• Work task:
Using the article on why people should vote, below, answer:
(a) What does the federal government's website offer?
(b) Besides the president, whom does the article say you can vote for?
(c) What is voting called the cornerstone of?

If you’ve ever wondered why you should vote, you’re not alone. Voting can be an intimidating task, and come election time, it can feel like you’ve been pummeled with opinions, news stories, and promises, all with one goal in mind: for you to cast your ballot.
Voting is a delicate topic, especially in today’s uncertain climate. Do you vote Republican or Democrat, or maybe give a third party a chance? What are your beliefs and values? Do you believe in looking out for the individual, or supporting the whole?
It is a dizzying carousel of candidates, platforms, and lobbying groups. There are soapboxes on every corner, figuratively and literally. Opposing politics often pits friends, family, and neighbors against each other. For this reason, some potential voters might be scared off entirely.
Why People Don’t Vote
Lack of Transparency
For some, the roadblock to voting may be one of trust. Which candidate has your best interests in mind? How can you know who is telling the truth? Who will follow through on their campaign promises, and who is just blowing hot air?
For younger voters especially, a lack of understanding can feel like a massive barrier. If that’s the case, casting a vote can feel like you’re shooting blind.
Some folks find politics boring. Admittedly, the bureaucratic process can be quite a slog. But when it comes down to it, all those words and pieces of paper decide our country’s future.
For others, nihilism may be holding you back. Many feel that the candidates don’t represent their beliefs or values. “The system is broken,” “my vote doesn’t count,” and even “(expletive) politics!” are frequently heard around election time.
In truth, voter apathy is not all that surprising. It’s a symptom of a system that has long felt biased, unfair, and inaccessible. But the bottom line is that voting is the cornerstone of American democracy.
Contrary to popular belief, your vote doesn’t just count every four years. Of course, voting in the presidential election is a big deal, but it’s not the only one that matters. You can vote for your governor or even for the state legislator. In your city or town, you can vote for your mayor.
If you want to educate yourself on elections but are unsure of where to start, the federal government’s website has a list of resources by state. No matter where you are in the process of educating yourself, you have the right to cast your vote, and you should never take it for granted.
No matter who you are, it’s crucial that you get out and vote. Voting is a fundamental part of our constitutional rights. It is not only a civic duty; for many Americans, including women and racial minorities, voting is a hard-won privilege.
If you can vote, get out and do it. Even if you don’t fully understand the process, casting your vote is the first step towards participating in our democracy. Voting is a fundamental right and a vital tool for making change. Don’t deny yourself the opportunity to have your say!

• Supplied material:
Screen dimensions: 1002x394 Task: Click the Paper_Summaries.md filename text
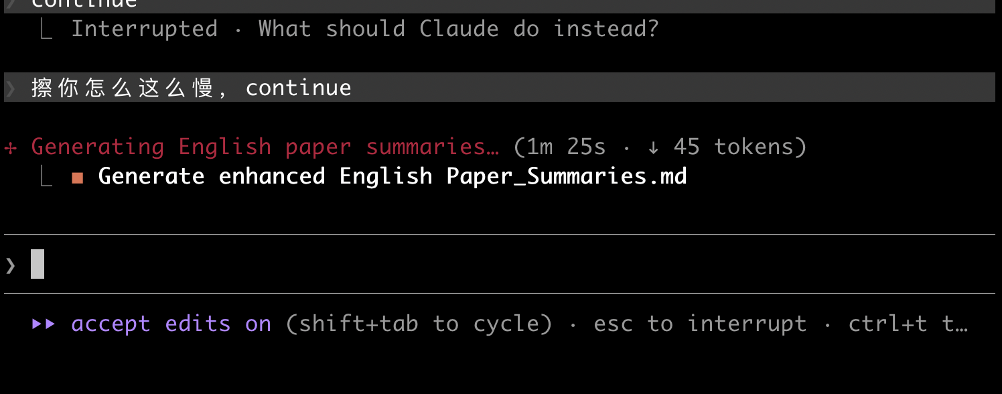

• Response to this task:
(a) A list of resources by state.
(b) Your governor, the state legislator, and your mayor.
(c) American democracy.